In June 2012, a Pennsylvania court found Sandusky guilty of 45 counts of sexual abuse of young boys, including attacks that took place inside school facilities. Sandusky, 69, is serving a sentence of 30 to 60 years in prison, although he maintains his innocence. Six months ago, a judge denied Sandusky’s request for a new trial.
Penn State trustees created a committee last Friday to approve settlements with the victims out of the public spotlight. The Associated Press reports that 25 of 31 outstanding claims have been covered by the $60 million. School officials will not publicly discuss the dollar amounts until the deals have been finalized. The university’s website claims the school has already spent $46.85 million for lawyers, consultants, and other work. Additionally, the NCAA imposed a $60 million fine to be paid over a five-year period, starting in 2012.
The school has followed through with nearly all the reforms recommended in a report filed last year by former FBI director Louis Freeh. Penn State has hired its first academic integrity officer and director of ethics and compliance, and has trained 16,000 people about their responsibility to report suspected child abuse.

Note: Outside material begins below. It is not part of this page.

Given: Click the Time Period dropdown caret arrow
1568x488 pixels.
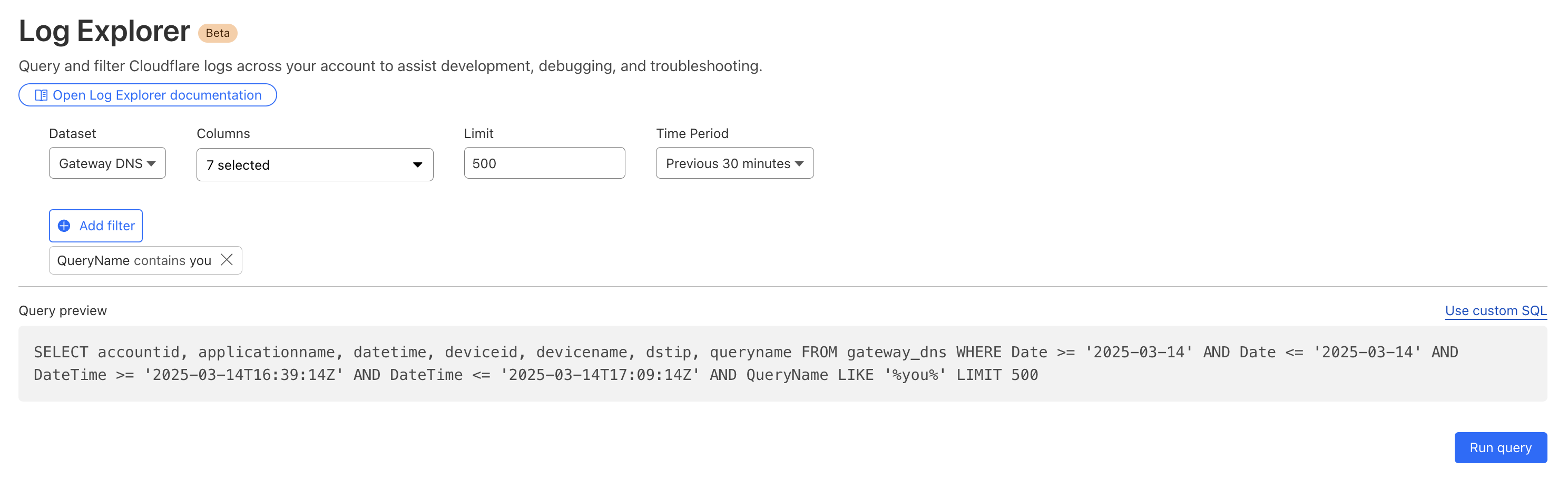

Trustees Chairman Keith Masser told The Washington Post that the goal is to “ensure that our institution never again has to ask whether it did the right thing or whether more could have been done.”
Meanwhile, as WORLD reported yesterday, Sandusky’s adopted son is seeing to have his last name changed. In papers filed on Tuesday, in the same court where his father was convicted, Matt Sandusky filed for a name change for himself, his wife, and his four children. Jerry Sandusky’s defense team had expected Matt to testify on his father’s behalf, but he instead told investigators that his adopted father had abused him, too.